**** EXTRACTED INFORMATION ****
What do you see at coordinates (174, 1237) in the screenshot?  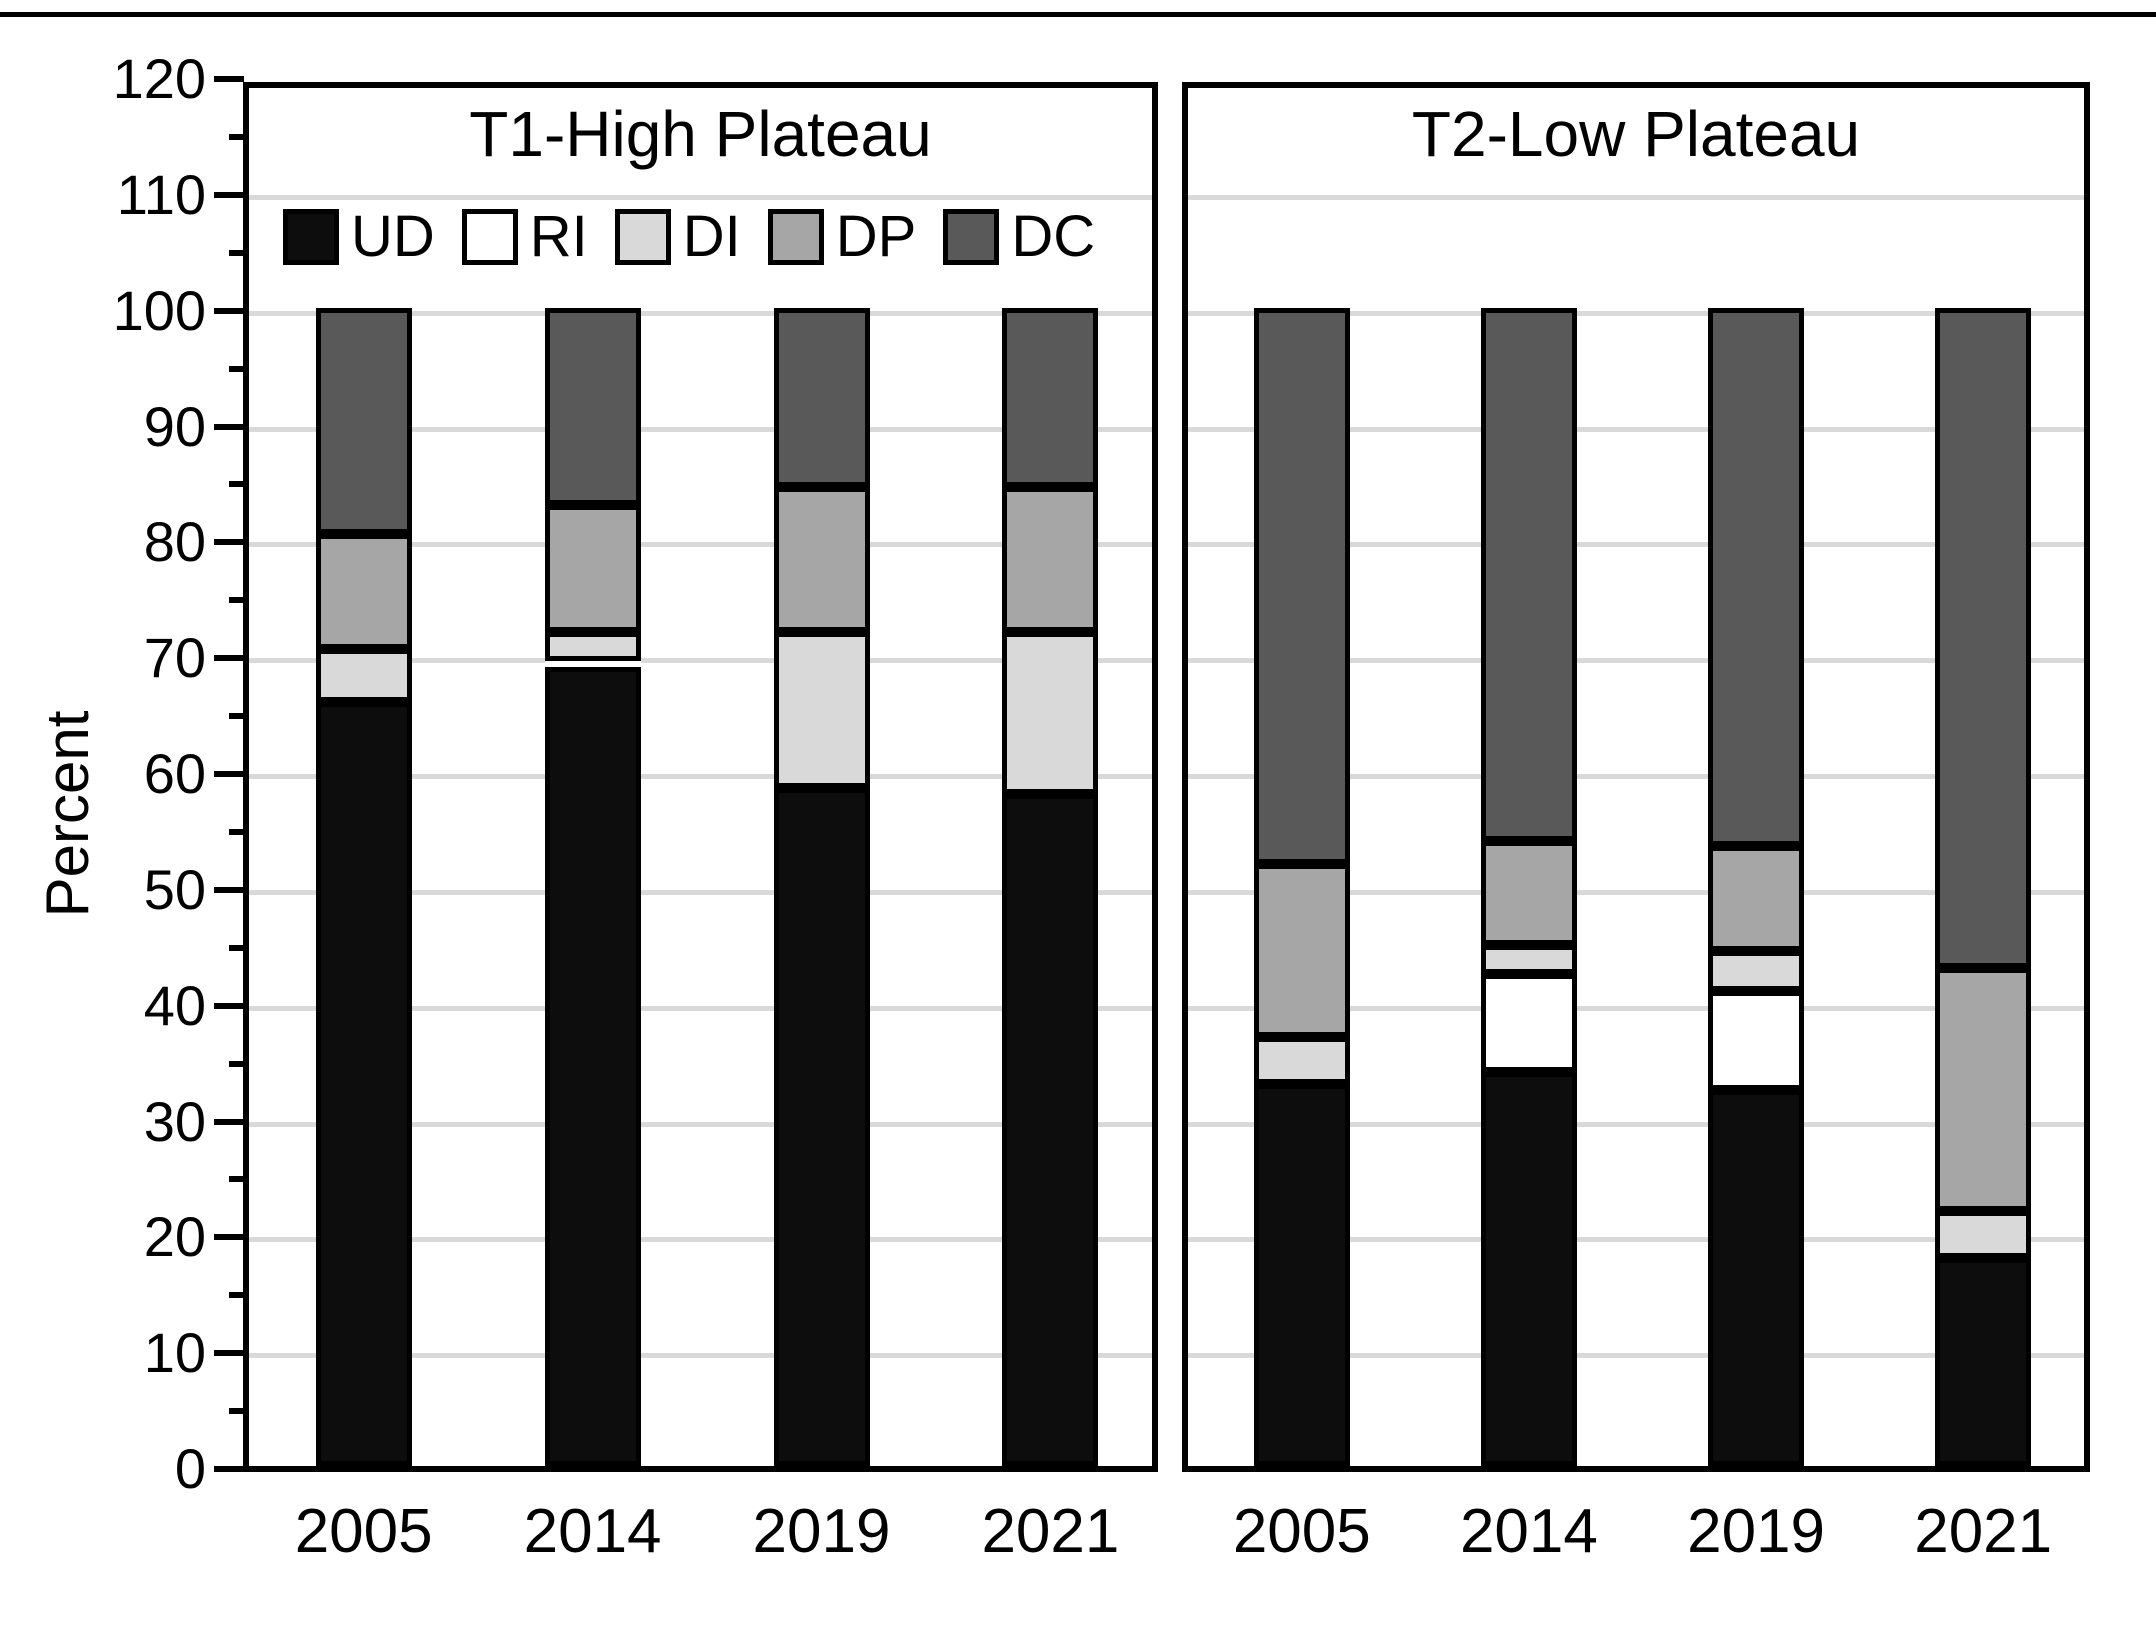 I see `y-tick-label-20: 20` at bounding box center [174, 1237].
****
**** EXTRACTED INFORMATION ****
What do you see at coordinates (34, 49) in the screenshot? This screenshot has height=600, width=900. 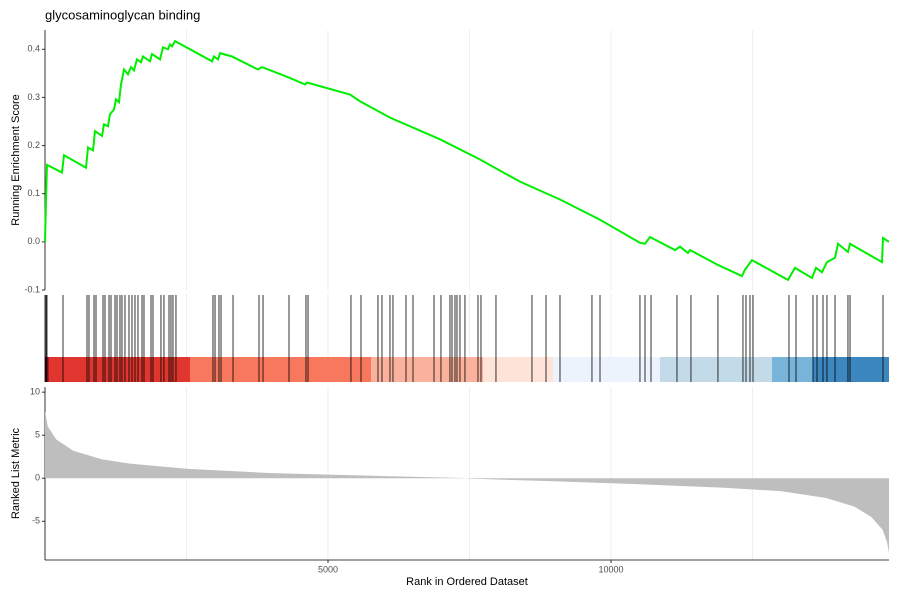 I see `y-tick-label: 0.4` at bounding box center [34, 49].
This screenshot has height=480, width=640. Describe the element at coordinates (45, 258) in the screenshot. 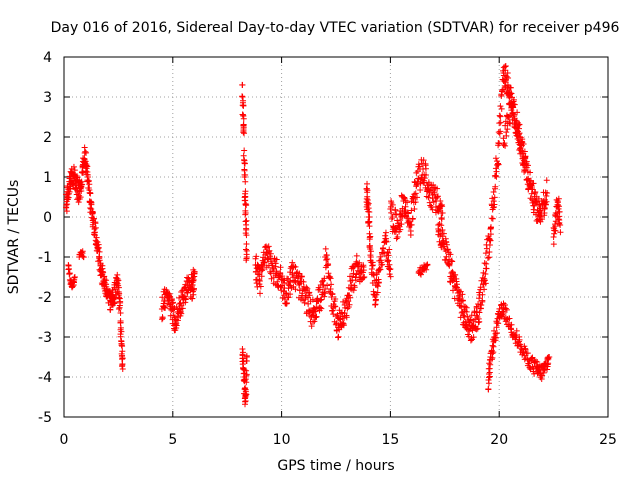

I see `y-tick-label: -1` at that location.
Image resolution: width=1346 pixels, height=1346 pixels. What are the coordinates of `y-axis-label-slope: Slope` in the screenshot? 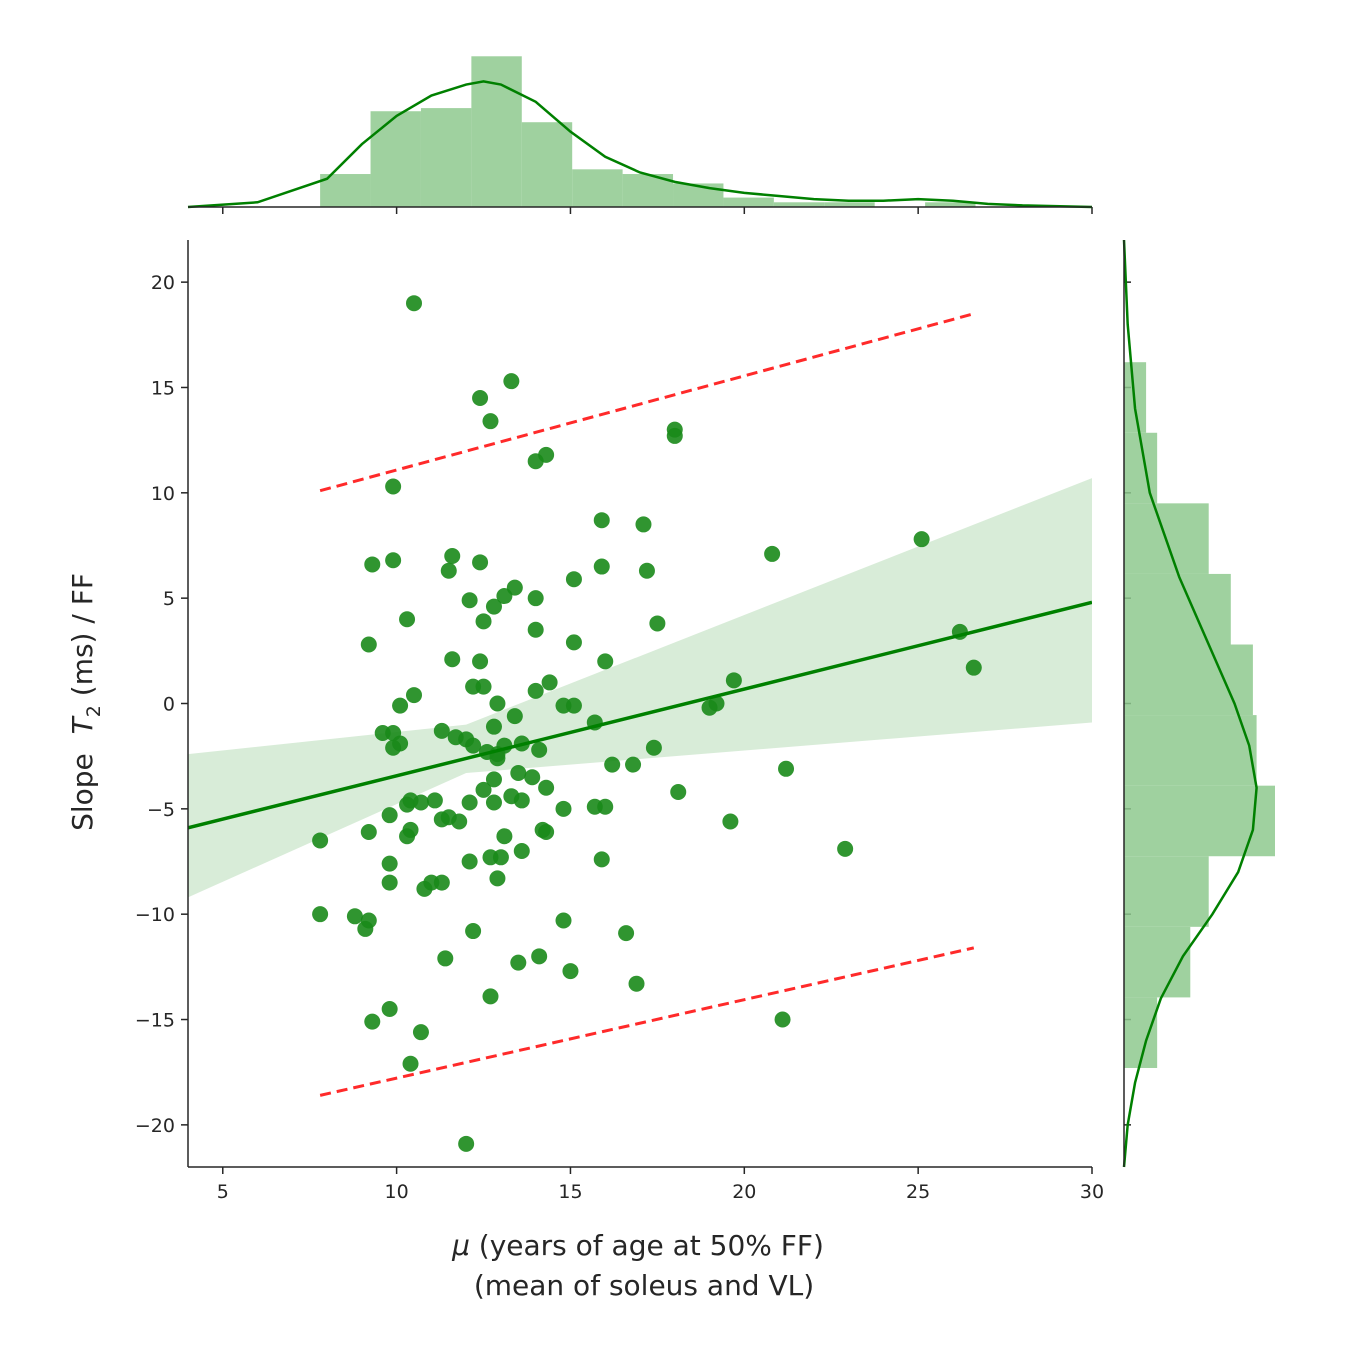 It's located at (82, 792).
****
* YOUR ASSIGNMENT: Extract the lines from the one containing "This screenshot has height=480, width=640." through the one containing "at that location.", inclusive, and repeat them verbatim. Leave the pictures out of your answer.

* EXPECTED OUTPUT:
This screenshot has height=480, width=640. Describe the element at coordinates (45, 258) in the screenshot. 

I see `y-tick-label: -1` at that location.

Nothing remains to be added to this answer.